―68― 決闘

 決闘。

 それは貴族間において時折行われる。

 決闘が行われる理由なんかも、その時々においてまちまちだが、よくある理由としては、侮辱された者が名誉を回復する手段として用いることが多い。

 決闘を申し込まれた場合、その決闘を受けるかどうか選択肢があるとはいえ、決闘を断ったなんて噂が広まったら貴族社会で生きていけなくなるほど不名誉だとされている。

 とはいえ、僕は実家を追放された身。

 別に貴族社会を生きていけなくなってもそこまで困らない。


「もちろん、逃げるなんてことはしませんよねぇ」


 サンチェスは嫌味たらしい口調でそう口にする。

 その視線の先には、先程サンチェスを殴ったオロバスが。

 サンチェスは直接口にはしないものの、暗にこう言っているのだ。

『もし、決闘から逃げるなら、オロバスを暴行罪で処罰するぞ』と。

 まぁ、オロバスは悪魔だから、どんな処罰を受けることになったとしても、魔界に退去するなりして、逃げることができそうだけど。

 だが、そんな理屈なんてどうだっていい。


「ええ、もちろん決闘を受けますよ」


 オロバスは僕のために怒ってくれたんだ。

 ならば、僕もその忠義に応えるのが、主としての務めだ。


「それじゃ、決闘のルールを決めましょうか」

「別に僕とあなたの一対一で戦うという一番シンプルなものでかまいませんよ」

「ふはっはっはっ、無能のノーマンが私と戦うだと。つまらない冗談はやめたまえ」


 本当に、僕とサンチェスが一対一で戦うで構わないんだけどな。今の僕は、魔術が使えなかった頃とは違うんだから。


 決闘といえば、一対一でどちらかが死ぬまで戦うというのが昔は一般的だったが、今では命のやり取りに発展しないようルールを定めるのが共通認識となっている。

 とはいえ、事故で死んでしまうことは時折あるが。


「決闘をするに当たってちょうどいいものがあります。実を言いますと、我々はある緊急クエストをこなすためにこのダンジョンに来たのです」

「緊急クエストですか……」


 緊急クエスト。その名の通り、緊急に解決せねばならないクエストのことだが、普通ならどっかの山に通常では現れない魔物が出現したため、討伐してほしいなんて内容が一般的だ。

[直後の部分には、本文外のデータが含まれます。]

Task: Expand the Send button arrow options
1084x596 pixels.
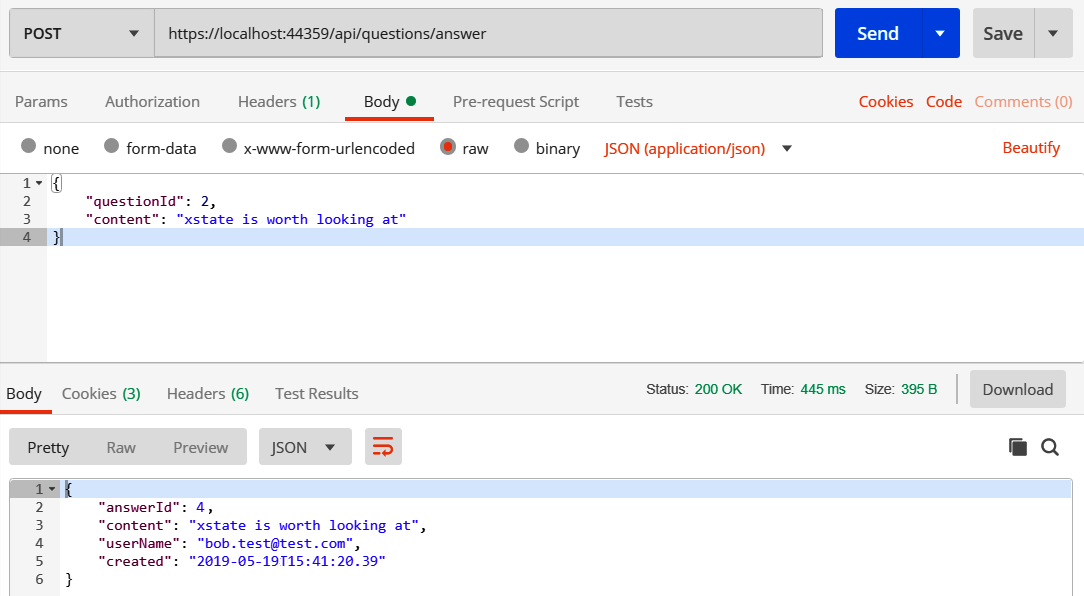Action: click(x=940, y=33)
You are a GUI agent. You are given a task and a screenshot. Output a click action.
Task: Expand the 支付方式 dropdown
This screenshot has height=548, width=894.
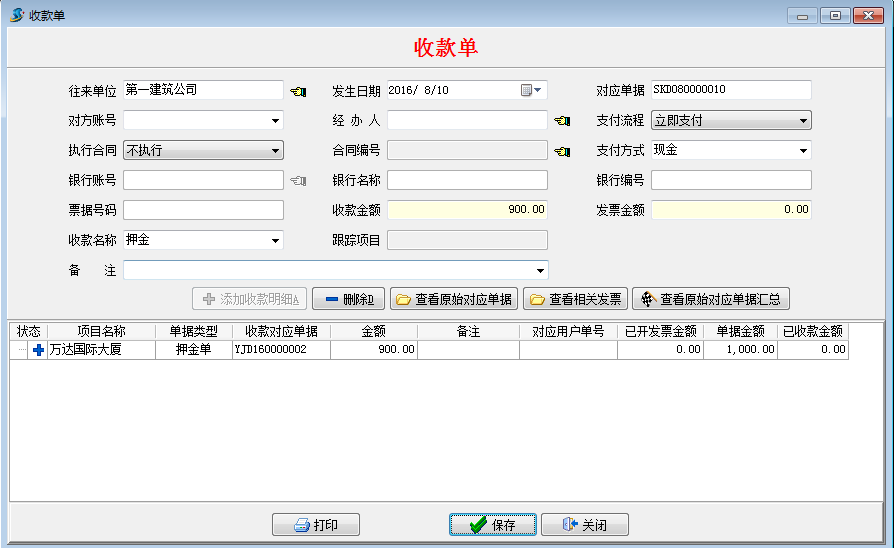pyautogui.click(x=803, y=151)
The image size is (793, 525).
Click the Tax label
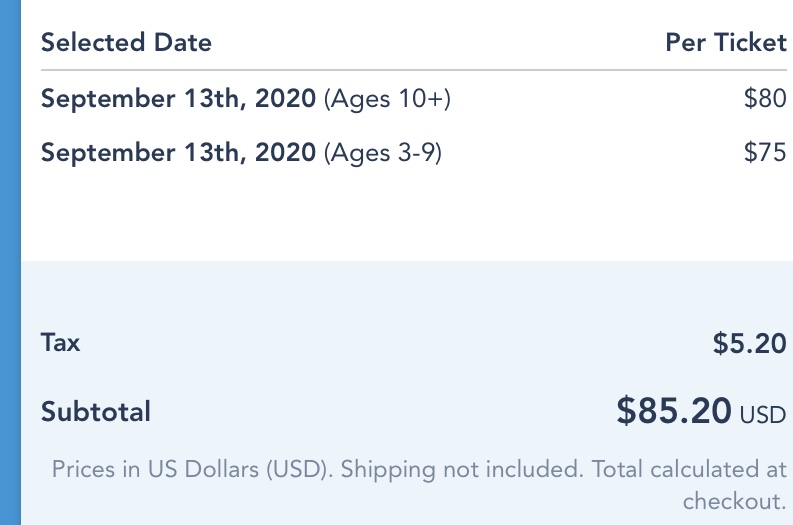(x=60, y=342)
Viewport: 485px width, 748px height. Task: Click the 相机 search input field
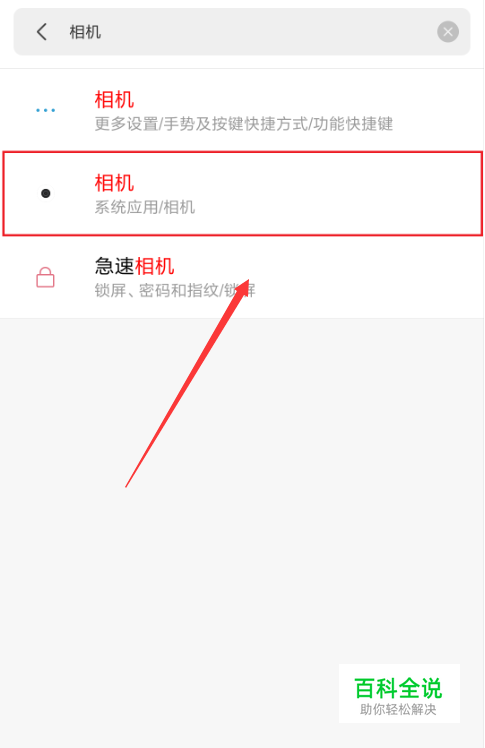[242, 32]
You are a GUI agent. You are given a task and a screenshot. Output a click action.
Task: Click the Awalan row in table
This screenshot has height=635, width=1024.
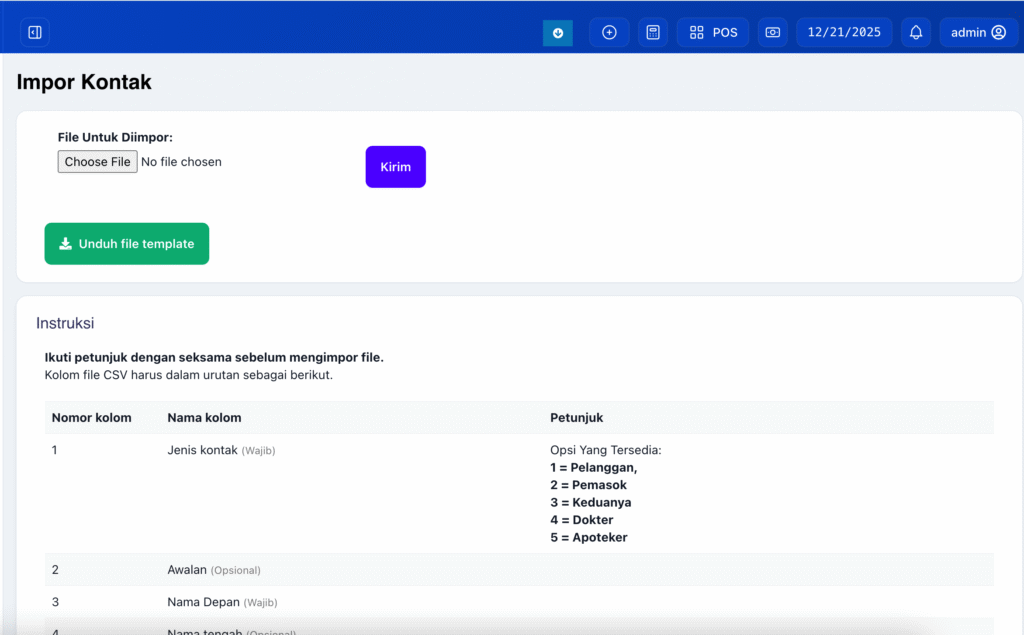pos(187,570)
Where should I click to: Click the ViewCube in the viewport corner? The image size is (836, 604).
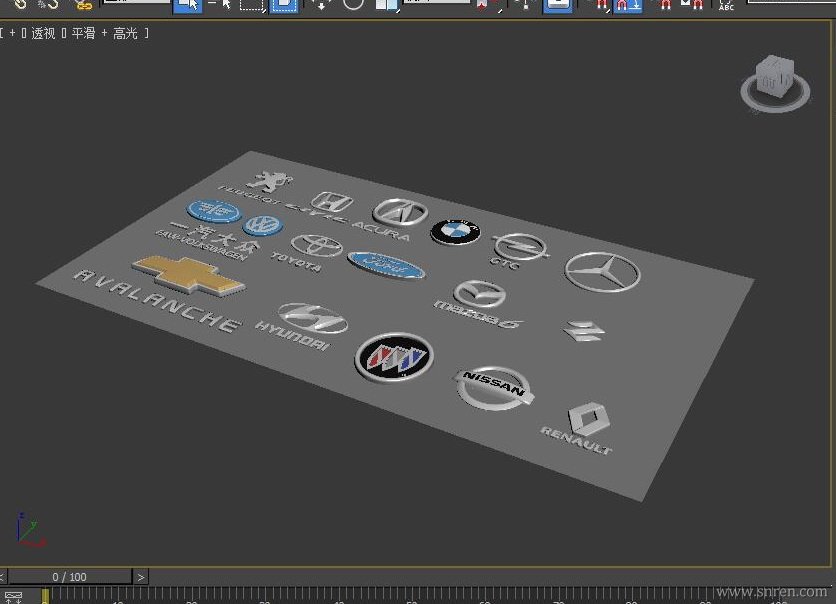pos(774,78)
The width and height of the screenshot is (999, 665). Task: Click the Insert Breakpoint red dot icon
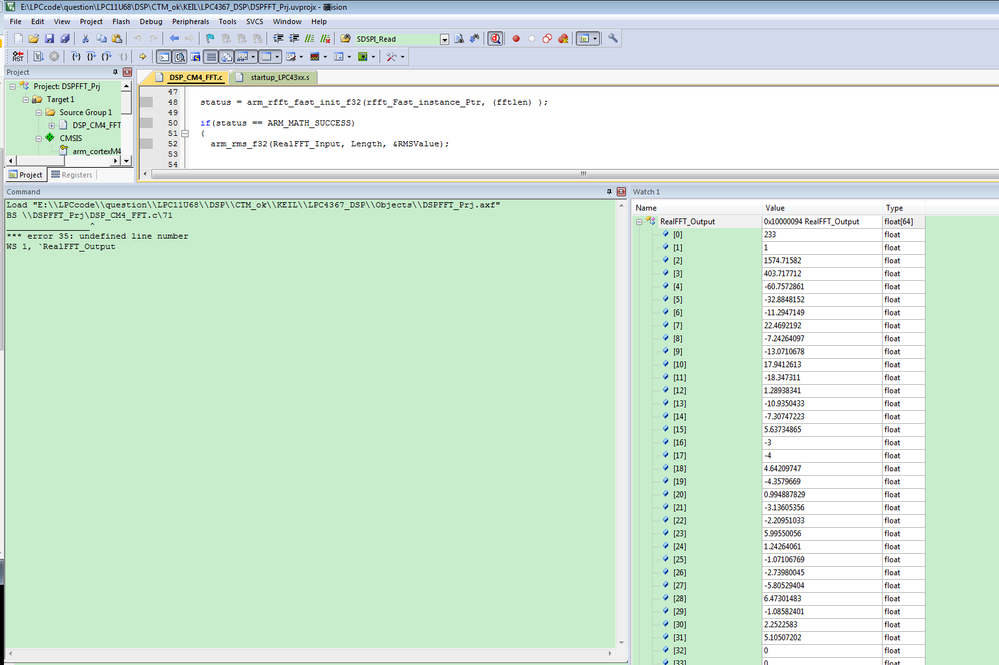click(517, 39)
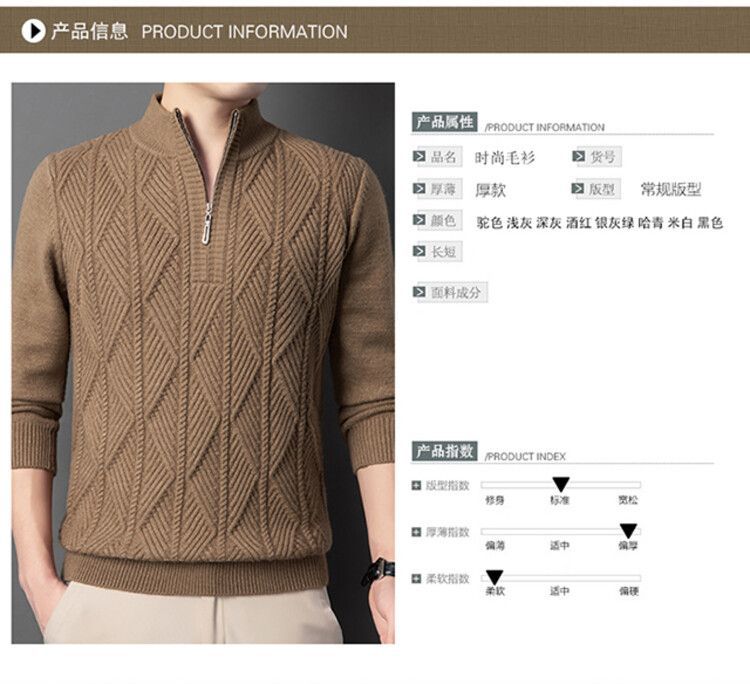Image resolution: width=750 pixels, height=684 pixels.
Task: Click the 版型指数 slider marker at 标准
Action: [x=561, y=485]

 ダンジョン内にて、緊急クエストが発せられるのは珍しい。


「本来なら、下層にしか現れない魔物が中層に現れたそうで、ダンジョン内の生態系に異変が起きているそうです。もう少し具体的に言いますと、その魔物が中層に現れたせいで、本来中層に生息していた魔物が逃げるように上層へと出現するようになってしまったのです。そうやって、魔物たちが上へ上へと登ってきますと、最終的にはダンジョンの外まで魔物がやってくる恐れがあります。その前に、異変の元凶となった魔物を討伐する必要があるわけです」


 なるほど。確かに、それは急いでに解決する必要がある事案だ。

 だからこそ、サンチェスさんが騎士たちを引き連れて、このダンジョンへとやってきたのだろう。


「その元凶となった魔物の名はなんですか?」

多足ノ龍マルチプレス・ドラゴンです」


 多足ノ龍マルチプレス・ドラゴンか。強そうな魔物だな。


「決闘のルールは至って単純。多足ノ龍マルチプレス・ドラゴンを先に討伐したほうが勝ちでよろしいですか?」

「ええ、いいですよ」


 元々、ダンジョン内で魔物を狩る予定だったし、ルール自体に不満はない。


「それと、人数を揃えないと不公正ですね。あなた方が、3人とそのでかい犬を加えた一匹でダンジョンを潜るというならば、こちらも4人だけで攻略することに致しましょう」


 サンチェスが引き連れてきた騎士の数はざっと見ただけで十人以上いる。その大半をここに置いていくってことだろう。


「サンチェス様、それは……っ」

「こちらが大人数で勝ったとしても示しがつかぬだろうが」


 騎士の一人がサンチェスの考えに異を唱えようとしたが、サンチェスが黙らせる。

 こちらとしては向こうが何人でこようと、問題はないと思っているが。


「それと、決闘には報酬が必要ですよねぇ。勝ったほうには、負けた相手に何でも言うことを聞かせられる、というのはどうでしょうか?」


 サンチェスは「ぐへへ」と笑いながら、そう提案してきた。


「もちろん、いいですよ」


 せっかく決闘をするんだ。それぐらいの報酬がないとやる意味がない。


「ふふっ、そうですかぁ! では、我々が勝った暁には、公衆の面前で裸で土下座でもしてもらいましょうか!」


 サンチェスは嬉しそうに手を広げながらそう主張した。

 随分と趣味の悪い妄想だな。


「じゃあ、僕も似たようなことをしてもらおうかな」

「ふっはっはっ、なぜ、無能のノーマンが未だに勝てるとお思いになっているのか不思議でなりませんな。今からでも、土下座の練習をすべきでありませんかね」

「それ以上、マスターを――」


 ずっと我慢していたのだろう。血管が千切れそうなぐらいイライラしているオロバスが前に出ようとしたのを僕が手で制止させる。


「それじゃ、ルールは一通り決まったことですし、始めましょうか。決闘を」

「ええ、いいでしょう」


 僕とサンチェスによる決闘の火蓋が切って落とされた瞬間だった。